++++ Listed records

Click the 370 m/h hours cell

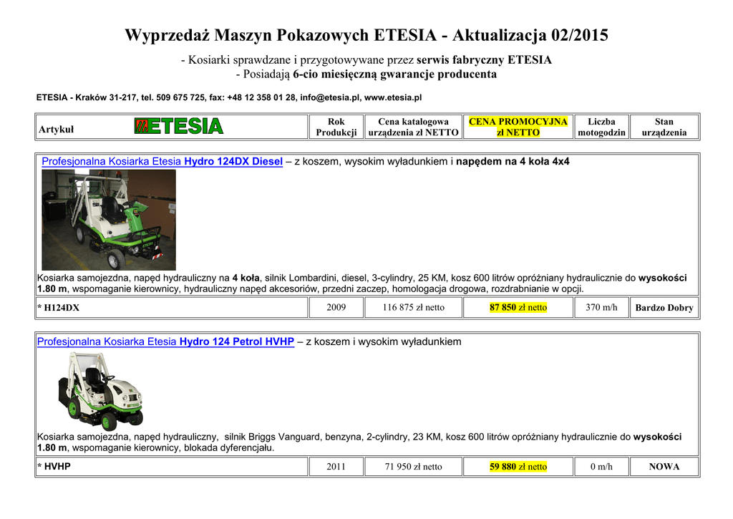pyautogui.click(x=601, y=308)
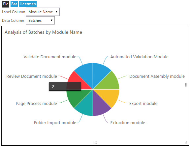Click the Folder Import module label
Screen dimensions: 190x146
(55, 122)
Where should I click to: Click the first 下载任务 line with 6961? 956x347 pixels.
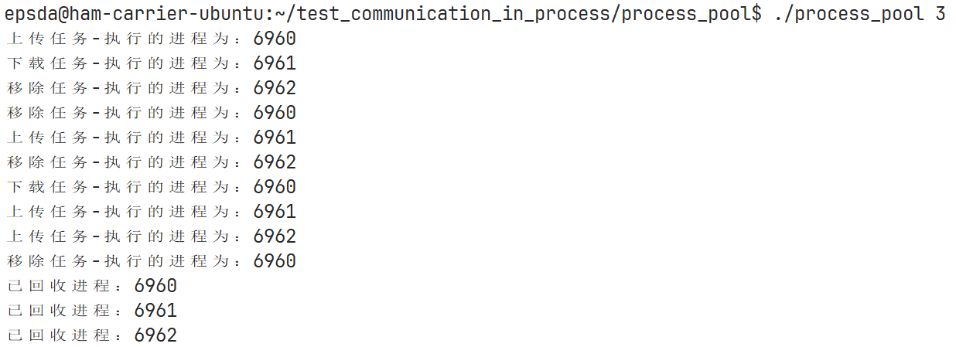coord(151,63)
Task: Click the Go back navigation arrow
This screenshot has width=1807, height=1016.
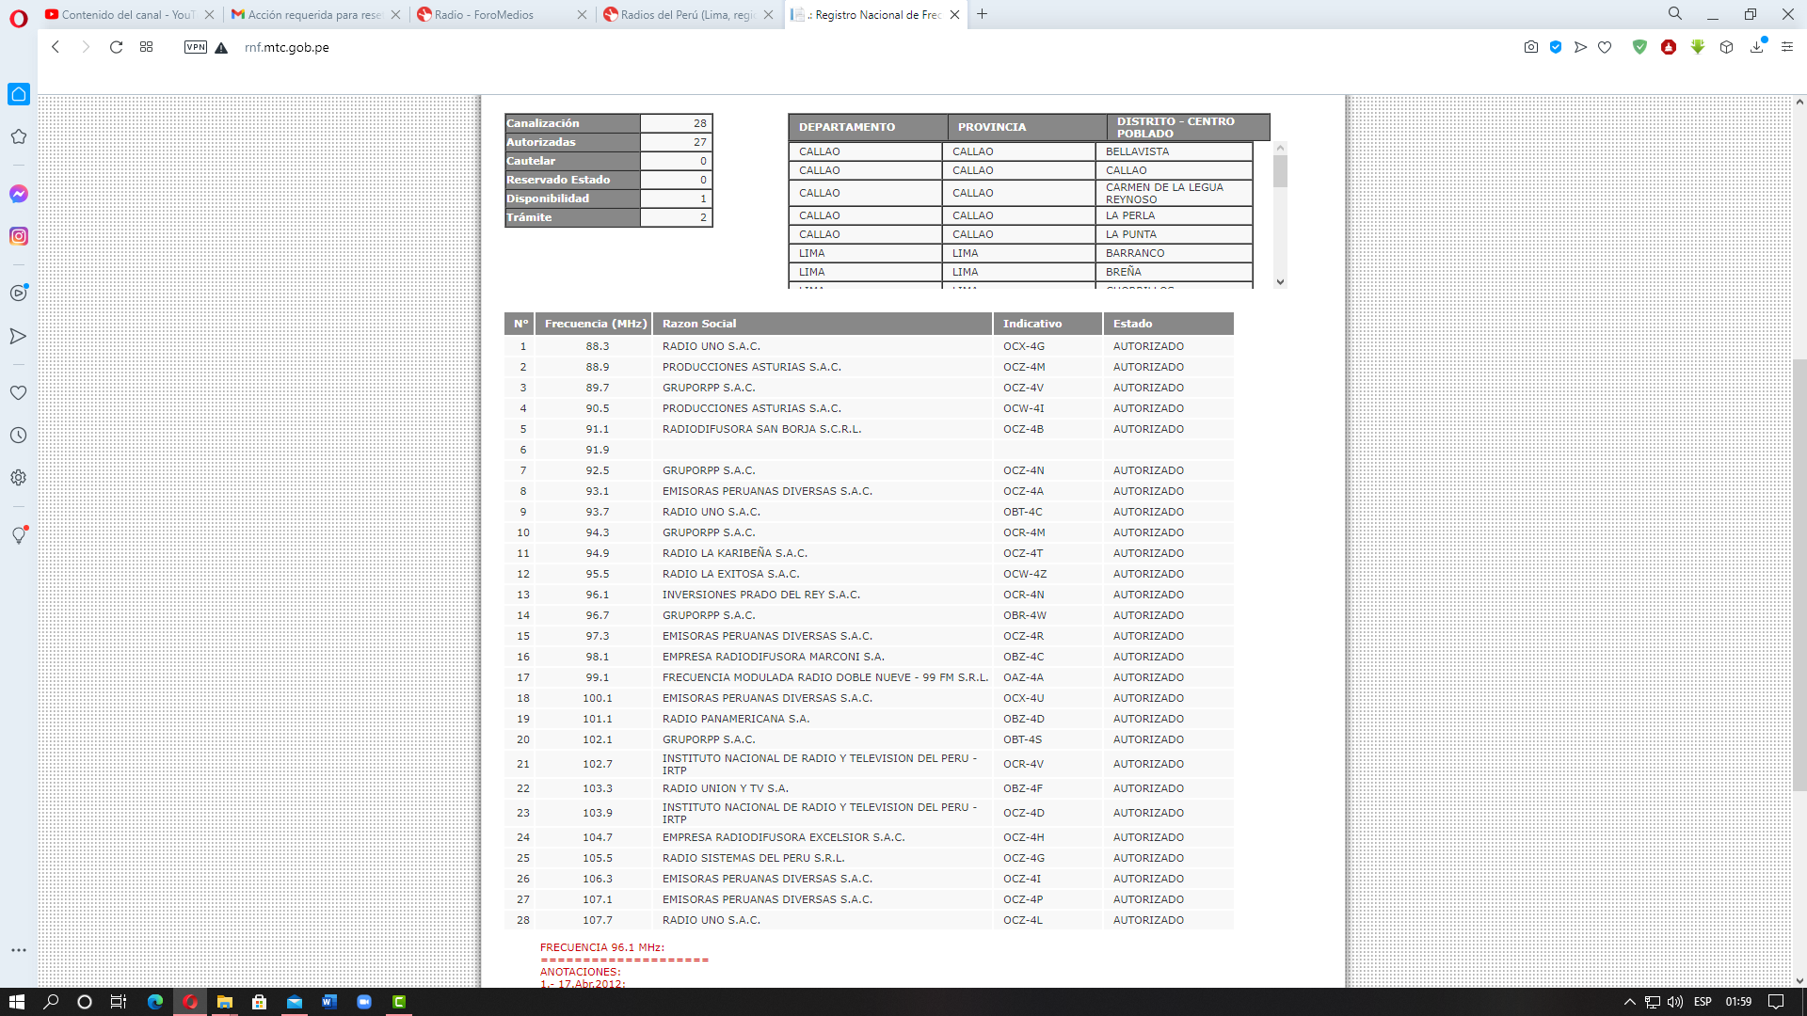Action: click(56, 47)
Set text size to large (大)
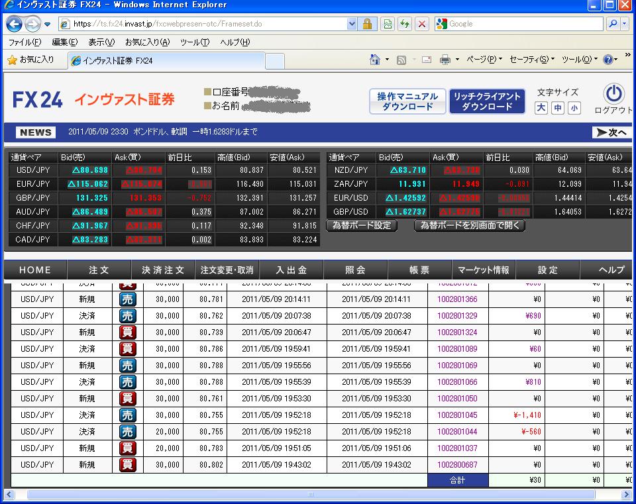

++++++++

* [Instructions to follow]:
Rewrite the records from the line that contains "Where should I" through the end of the records, changing "screenshot" to "image" and keeping everything else the same. Leave the pictures out of your answer.

* [In response]:
Where should I click to: Click the first 下载任务 line with 6961? 956x347 pixels.
coord(151,63)
Task: Click the Go back navigation arrow
This image has width=1807, height=1016.
Action: click(56, 47)
Set text size to large (大)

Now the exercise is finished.